Le fact checking procède d’une double erreur. La première est qu’il
existerait une thèse vraie, tandis que toute autre thèse adverse lui serait
nécessairement inférieure, car entachée d’erreurs, de préjugés qui
l’écarteraient de cette droite voie. Il est pénible de voir à quel point nous
avons reculé : il y a quelques années, cet abêtissement devant une
« colonne de vérité », représentant ce qu’il convient de penser,
aurait été repoussé sous les moqueries. La grande variante nous livre comme
principal enseignement que toute liste isolée de faits est sans signification.
Une thèse est avant tout un récit décrivant comment nous pensons que les choses
se déroulent sur un sujet donné. Les faits n’interviennent que comme incorporés
au récit, en étant des temps forts, des moments saillants de celui-ci. Il n’est
pas possible de séparer la procédure de vérification du récit auquel elle est
attachée : la logique de vérification est « dans le même
bateau » que le phénomène qu’elle étudie.
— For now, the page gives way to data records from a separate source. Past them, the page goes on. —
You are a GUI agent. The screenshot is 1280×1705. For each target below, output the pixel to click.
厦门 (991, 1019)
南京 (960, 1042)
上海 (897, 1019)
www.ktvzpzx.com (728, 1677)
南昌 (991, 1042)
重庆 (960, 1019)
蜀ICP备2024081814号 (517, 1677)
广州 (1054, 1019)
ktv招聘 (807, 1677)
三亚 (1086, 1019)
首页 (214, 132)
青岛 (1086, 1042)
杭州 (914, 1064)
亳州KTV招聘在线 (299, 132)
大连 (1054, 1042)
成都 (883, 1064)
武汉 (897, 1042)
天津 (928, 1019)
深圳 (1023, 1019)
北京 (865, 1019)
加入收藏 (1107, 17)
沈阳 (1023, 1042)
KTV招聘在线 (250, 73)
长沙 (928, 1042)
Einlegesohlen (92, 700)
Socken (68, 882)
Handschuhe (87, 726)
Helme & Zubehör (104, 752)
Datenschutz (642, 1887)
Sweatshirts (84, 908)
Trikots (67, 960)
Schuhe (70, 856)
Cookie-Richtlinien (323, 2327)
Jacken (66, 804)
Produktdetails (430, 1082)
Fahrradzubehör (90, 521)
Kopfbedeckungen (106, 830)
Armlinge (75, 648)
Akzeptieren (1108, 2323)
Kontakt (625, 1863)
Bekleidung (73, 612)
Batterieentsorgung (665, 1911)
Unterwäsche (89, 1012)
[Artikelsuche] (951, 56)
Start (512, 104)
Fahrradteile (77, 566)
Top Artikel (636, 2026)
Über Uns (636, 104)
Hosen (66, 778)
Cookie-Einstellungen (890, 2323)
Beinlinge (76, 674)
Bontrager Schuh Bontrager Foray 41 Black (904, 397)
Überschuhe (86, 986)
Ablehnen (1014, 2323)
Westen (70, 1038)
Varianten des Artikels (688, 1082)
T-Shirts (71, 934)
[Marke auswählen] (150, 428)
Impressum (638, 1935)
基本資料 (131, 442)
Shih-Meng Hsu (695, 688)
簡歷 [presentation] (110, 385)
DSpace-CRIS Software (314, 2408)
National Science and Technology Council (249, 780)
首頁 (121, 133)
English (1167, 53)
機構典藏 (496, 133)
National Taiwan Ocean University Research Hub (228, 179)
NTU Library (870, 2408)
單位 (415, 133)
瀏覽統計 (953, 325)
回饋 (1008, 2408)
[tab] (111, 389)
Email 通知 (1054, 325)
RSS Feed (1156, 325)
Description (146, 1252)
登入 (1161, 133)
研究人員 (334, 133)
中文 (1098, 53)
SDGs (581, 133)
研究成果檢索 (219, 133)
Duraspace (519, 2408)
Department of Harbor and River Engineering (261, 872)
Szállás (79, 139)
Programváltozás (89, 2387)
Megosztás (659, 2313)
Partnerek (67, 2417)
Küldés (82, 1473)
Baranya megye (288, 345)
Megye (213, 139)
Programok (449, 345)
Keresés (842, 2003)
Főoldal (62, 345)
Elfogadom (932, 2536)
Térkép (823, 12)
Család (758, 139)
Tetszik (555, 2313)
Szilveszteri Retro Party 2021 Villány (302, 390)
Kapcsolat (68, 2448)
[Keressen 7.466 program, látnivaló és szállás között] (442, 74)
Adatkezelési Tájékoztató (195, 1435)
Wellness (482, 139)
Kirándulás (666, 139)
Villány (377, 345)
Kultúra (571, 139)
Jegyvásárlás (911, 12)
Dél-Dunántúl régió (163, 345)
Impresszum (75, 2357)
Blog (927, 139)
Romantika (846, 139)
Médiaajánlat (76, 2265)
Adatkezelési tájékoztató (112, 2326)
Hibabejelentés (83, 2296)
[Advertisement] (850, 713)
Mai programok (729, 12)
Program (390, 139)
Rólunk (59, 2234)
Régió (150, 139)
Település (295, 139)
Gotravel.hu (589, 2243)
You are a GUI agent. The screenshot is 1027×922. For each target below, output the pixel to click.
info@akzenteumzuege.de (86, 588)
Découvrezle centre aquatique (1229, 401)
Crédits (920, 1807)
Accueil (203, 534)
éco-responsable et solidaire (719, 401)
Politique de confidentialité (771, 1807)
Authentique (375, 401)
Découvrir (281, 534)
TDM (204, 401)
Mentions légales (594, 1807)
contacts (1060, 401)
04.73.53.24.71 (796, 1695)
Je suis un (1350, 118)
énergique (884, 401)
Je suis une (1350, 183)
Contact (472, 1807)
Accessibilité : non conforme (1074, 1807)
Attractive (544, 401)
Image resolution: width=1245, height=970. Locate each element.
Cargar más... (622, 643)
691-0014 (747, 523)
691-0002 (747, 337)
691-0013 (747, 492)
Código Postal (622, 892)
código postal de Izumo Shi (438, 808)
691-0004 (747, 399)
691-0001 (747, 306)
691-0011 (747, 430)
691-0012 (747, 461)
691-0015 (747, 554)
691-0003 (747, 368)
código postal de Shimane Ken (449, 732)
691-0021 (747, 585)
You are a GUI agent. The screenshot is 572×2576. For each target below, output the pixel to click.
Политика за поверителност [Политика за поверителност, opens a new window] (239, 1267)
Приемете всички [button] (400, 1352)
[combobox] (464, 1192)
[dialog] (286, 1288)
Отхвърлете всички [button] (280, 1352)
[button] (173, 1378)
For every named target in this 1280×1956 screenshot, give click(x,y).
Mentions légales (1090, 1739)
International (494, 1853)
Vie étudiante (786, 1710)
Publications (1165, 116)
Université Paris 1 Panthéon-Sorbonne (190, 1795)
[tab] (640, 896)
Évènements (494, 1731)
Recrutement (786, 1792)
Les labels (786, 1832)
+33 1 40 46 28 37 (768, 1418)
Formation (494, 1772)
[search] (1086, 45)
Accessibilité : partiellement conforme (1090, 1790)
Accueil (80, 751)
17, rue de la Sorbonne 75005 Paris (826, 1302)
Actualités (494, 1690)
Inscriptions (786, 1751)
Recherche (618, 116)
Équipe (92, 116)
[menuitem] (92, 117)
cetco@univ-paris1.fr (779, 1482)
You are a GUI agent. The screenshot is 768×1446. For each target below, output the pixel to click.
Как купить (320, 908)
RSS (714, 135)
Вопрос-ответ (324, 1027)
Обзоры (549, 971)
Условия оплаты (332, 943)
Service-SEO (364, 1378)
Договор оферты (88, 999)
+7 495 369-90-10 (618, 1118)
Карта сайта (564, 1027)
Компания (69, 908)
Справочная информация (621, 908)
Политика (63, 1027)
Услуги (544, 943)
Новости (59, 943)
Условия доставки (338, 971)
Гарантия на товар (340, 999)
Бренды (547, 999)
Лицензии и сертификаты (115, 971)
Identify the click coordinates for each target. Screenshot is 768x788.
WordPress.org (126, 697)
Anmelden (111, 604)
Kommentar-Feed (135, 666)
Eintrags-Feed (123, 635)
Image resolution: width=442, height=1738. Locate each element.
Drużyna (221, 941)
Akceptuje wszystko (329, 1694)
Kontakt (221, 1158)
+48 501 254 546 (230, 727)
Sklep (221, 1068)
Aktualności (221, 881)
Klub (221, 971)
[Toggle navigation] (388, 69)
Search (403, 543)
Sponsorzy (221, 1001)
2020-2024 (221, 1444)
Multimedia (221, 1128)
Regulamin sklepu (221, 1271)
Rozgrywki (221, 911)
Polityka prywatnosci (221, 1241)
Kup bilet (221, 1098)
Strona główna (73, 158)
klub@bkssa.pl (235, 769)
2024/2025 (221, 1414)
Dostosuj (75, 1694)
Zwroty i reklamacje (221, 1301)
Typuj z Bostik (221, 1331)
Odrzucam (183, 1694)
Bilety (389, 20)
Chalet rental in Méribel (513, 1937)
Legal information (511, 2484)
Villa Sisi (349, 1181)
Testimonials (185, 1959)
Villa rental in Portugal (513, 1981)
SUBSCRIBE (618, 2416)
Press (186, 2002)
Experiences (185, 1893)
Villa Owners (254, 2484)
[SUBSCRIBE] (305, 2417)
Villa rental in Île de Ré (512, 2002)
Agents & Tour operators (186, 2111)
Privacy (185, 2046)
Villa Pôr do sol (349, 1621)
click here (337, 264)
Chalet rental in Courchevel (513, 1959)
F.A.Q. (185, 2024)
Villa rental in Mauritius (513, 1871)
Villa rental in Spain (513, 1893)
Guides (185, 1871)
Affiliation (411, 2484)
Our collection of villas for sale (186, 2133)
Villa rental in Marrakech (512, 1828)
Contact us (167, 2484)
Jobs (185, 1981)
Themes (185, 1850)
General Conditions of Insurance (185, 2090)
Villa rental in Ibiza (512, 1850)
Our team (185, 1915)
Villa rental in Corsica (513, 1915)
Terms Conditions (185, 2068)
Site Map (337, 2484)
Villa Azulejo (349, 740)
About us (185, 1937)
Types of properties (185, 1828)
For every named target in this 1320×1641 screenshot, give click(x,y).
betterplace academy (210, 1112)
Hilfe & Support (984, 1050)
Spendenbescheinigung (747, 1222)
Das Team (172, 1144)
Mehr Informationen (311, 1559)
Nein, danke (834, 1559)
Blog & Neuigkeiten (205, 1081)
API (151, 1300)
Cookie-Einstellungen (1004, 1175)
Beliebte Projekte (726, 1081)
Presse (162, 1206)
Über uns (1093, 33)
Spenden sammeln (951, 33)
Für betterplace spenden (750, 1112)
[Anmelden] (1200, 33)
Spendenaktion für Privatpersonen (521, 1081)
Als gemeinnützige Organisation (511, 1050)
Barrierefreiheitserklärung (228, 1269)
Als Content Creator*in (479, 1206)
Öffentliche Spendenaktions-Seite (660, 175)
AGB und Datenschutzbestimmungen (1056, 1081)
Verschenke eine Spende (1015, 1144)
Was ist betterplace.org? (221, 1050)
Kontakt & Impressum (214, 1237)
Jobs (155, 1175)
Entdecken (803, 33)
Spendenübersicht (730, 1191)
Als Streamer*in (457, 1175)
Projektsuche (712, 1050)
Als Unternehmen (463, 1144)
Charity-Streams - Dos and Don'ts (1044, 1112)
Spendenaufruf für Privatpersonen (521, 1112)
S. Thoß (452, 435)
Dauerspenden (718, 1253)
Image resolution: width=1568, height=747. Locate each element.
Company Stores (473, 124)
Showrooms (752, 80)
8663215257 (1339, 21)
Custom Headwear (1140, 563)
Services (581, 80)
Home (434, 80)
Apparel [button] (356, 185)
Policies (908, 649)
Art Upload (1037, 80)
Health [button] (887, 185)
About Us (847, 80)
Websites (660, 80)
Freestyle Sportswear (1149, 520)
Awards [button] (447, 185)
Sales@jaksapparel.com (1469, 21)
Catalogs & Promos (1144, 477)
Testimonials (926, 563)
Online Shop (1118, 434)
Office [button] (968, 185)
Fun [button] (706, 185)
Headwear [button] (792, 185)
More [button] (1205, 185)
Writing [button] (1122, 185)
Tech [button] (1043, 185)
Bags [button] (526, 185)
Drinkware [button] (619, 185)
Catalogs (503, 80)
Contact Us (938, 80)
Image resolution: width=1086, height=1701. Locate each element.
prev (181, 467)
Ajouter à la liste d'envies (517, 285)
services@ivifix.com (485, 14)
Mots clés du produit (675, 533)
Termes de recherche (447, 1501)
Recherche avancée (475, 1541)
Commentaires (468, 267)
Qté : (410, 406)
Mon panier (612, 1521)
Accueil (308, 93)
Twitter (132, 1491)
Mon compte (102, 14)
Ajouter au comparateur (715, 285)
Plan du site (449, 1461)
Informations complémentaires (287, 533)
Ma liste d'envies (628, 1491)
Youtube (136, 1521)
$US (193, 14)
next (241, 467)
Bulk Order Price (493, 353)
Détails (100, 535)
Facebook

Une même série de faits peut d’ailleurs être interprétée selon deux récits
différents, invalidé pour l’un, confirmé pour l’autre. Il n’y a pas de
« thèse objective » qui refoulerait toutes les autres comme entachées
d’idéologie. Il n’y a que des thèses adverses, sachant que si elles soulèvent
un problème intéressant, elles révèlent une aporie : elles demandent de
concilier des besoins contradictoires, sur lesquels il est nécessaire de faire
des arbitrages et des choix de société. La seule objectivité se trouve dans la
tension contradictoire entre ces thèses, généralement non résolue.
Les épigones du « fact checking » rétorqueront peut-être que ceci
est pris en compte dans leur activité. Mais de deux choses l’une, soit ils
estiment que leurs productions ont une sorte de surcroît d’objectivité, ce qui
est une imbécilité démentie depuis des dizaines d’années par l’épistémologie
contemporaine, soit ils admettent que leurs productions sont assujetties aux
mêmes contraintes que toute autre thèse défendant un point de vue particulier,
auquel cas il n’y a pas lieu de distinguer un « fact checking » du
reste des autres productions : ils doivent s’engager, comme les autres,
dans le risque d’avancer une thèse, et assumer le risque Poppérien d’être
contredit. Personne n’est « au-dessus de la mêlée », et penser y être
n’est pas la position du véridique mais celle du ridicule.
La seconde erreur consiste à penser que la confrontation à l’expérience
consiste en une sorte de « check-list », une grille de cases à
cocher. Vision ô combien simpliste, même lorsqu’on lui adjoint les possibilités
supplémentaires du recoupement. Là encore, la confrontation à l’expérience ne
consiste pas à vérifier des faits, mais à comparer des récits. Le travail du
détective est d’opérer des reconstitutions, non d’avoir un panier de cases à
cocher. Le fact-checking pourra éventuellement servir à vérifier ponctuellement
si des déclarations chiffrées sont exactes ou non. Mais il ne sera d’aucune
utilité si plusieurs récits concurrents se contredisent, et font apparaître
plusieurs conceptions du monde qui seront à arbitrer : autrement dit, le
fact-checking ne fonctionne que dans les cas inintéressants …
2.3
Misère
du néo-libéralisme
C’est un grand mérite qu’il faut reconnaître à Popper que d’avoir identifié
un schéma commun à toutes les pensées totalitaires.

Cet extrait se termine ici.